**Written problem 1:** Can you extract the lines of the records from the line with "洗面 2ホール混合水栓 (221, 2275)" through the last line of the records, repeating each one exactly and including both ends?

BETHESDA – Jiming “J.J.” Chen Jr. is a 10-year-old who likes to recite.
He’ll happily reel off more than 50 digits of pi and the winners of the 11 previous national spelling bee champions without even been asked.
J.J. came close to adding his name to that list.
The fifth grader at Bradley Hills Elementary School made it into the finals of last week’s Scripps National Spelling Bee.
Of the 11 million children across the United States who participated in their school’s spelling bee, only 285 of them spelled their words correctly enough times to make it to the championships held in Washington, D.C. May 25 and 26. The top 45 went on to the finals.
J.J., who has played piano for seven years, violin for a few years and competes on the U-11 Bethesda soccer club, participated in his first spelling bee less than six months ago.
He didn’t even win, placing second.
But the winner, fifth grader Vonn Russell, chose not to move on in the competition and J.J. ended up representing his school in the regional finals
He took first place and was crowned Montgomery County’s best speller, enabling him to move on.
Spelling “is something I love,” he said. “I just memorize, just read through it a lot and it comes out of your mouth.”
His mother, Shasha Chen, remembers her son correctly spelling the word “transportation” at the age of three.
J.J. breaks down words to their origin, learns the definition, suffixes and prefixes before he slowly and deliberately spells it, often visualizing the word by using his finger to write the word on his hand.
He doesn’t focus on the letters as much as the whole word and studies with his father, James, using a dictionary of root words.
The best thing to do is “learn the roots of words, ask questions and don’t pressure yourself,” he said.
When he felt pressure under the television lights, he took a deep breath.
The first time moderator Jacques Bailley asked him to spell a word, J.J. verbally teased him by responding with the words to Adele’s song, “Hello.”
When Bailley replied, “hello,” J.J. said, “It’s me.”
If he had missed the word, J.J. said he was ready to use another line from that song: “At least I can say that I’ve tried.”

[Items listed in a dataset]
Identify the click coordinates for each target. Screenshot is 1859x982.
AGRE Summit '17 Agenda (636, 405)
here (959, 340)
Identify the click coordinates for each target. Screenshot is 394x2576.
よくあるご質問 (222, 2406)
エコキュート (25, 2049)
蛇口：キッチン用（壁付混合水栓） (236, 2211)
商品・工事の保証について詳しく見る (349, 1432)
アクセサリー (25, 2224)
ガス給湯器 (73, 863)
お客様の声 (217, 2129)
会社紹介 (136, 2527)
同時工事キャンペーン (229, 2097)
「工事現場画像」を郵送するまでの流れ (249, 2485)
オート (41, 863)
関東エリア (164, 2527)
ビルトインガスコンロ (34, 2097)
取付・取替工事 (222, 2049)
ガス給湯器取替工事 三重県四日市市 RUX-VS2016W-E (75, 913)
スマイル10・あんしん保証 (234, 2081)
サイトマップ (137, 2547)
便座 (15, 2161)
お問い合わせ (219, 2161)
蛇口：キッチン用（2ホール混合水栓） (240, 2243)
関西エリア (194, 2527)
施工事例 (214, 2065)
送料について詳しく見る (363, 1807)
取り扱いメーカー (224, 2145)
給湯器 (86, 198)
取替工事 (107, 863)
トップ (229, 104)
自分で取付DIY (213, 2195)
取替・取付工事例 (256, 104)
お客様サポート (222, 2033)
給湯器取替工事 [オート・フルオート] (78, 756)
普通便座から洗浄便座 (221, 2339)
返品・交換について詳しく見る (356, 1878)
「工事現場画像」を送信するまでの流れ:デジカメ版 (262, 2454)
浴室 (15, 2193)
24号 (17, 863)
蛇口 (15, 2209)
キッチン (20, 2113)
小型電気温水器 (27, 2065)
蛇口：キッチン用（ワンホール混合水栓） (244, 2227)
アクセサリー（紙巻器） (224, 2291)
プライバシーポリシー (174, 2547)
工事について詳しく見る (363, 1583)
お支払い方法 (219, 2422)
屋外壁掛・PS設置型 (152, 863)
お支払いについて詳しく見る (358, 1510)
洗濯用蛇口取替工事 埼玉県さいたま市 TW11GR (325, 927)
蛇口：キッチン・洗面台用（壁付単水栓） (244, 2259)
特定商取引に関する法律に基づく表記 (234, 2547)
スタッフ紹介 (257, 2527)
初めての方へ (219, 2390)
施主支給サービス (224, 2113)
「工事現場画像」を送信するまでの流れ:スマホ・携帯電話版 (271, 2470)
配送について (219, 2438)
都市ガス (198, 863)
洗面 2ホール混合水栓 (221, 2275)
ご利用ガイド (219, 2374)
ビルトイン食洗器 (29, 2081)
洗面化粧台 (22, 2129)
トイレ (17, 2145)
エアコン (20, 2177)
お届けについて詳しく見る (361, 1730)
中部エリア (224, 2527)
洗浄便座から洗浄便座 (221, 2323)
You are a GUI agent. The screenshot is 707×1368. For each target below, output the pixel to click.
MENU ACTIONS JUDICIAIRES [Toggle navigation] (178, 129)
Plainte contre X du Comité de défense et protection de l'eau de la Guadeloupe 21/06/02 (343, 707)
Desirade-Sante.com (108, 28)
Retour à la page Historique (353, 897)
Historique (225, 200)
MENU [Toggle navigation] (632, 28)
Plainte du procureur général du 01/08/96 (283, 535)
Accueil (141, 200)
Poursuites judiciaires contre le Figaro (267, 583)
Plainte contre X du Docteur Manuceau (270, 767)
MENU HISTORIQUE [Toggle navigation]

**Written problem 2:** Could you copy the spelling bee article word for word from "The fifth grader" to "win, placing second."?

**Complete answer 1:**
洗面 2ホール混合水栓 (221, 2275)
ご利用ガイド (219, 2374)
ビルトイン食洗器 (29, 2081)
洗面化粧台 (22, 2129)
トイレ (17, 2145)
エアコン (20, 2177)
お届けについて詳しく見る (361, 1730)
中部エリア (224, 2527)
洗浄便座から洗浄便座 (221, 2323)
You are a GUI agent. The screenshot is 707×1368. For each target below, output the pixel to click.
MENU ACTIONS JUDICIAIRES [Toggle navigation] (178, 129)
Plainte contre X du Comité de défense et protection de l'eau de la Guadeloupe 21/06/02 (343, 707)
Desirade-Sante.com (108, 28)
Retour à la page Historique (353, 897)
Historique (225, 200)
MENU [Toggle navigation] (632, 28)
Plainte du procureur général du 01/08/96 (283, 535)
Accueil (141, 200)
Poursuites judiciaires contre le Figaro (267, 583)
Plainte contre X du Docteur Manuceau (270, 767)
MENU HISTORIQUE [Toggle navigation]

**Complete answer 2:**
The fifth grader at Bradley Hills Elementary School made it into the finals of last week’s Scripps National Spelling Bee.
Of the 11 million children across the United States who participated in their school’s spelling bee, only 285 of them spelled their words correctly enough times to make it to the championships held in Washington, D.C. May 25 and 26. The top 45 went on to the finals.
J.J., who has played piano for seven years, violin for a few years and competes on the U-11 Bethesda soccer club, participated in his first spelling bee less than six months ago.
He didn’t even win, placing second.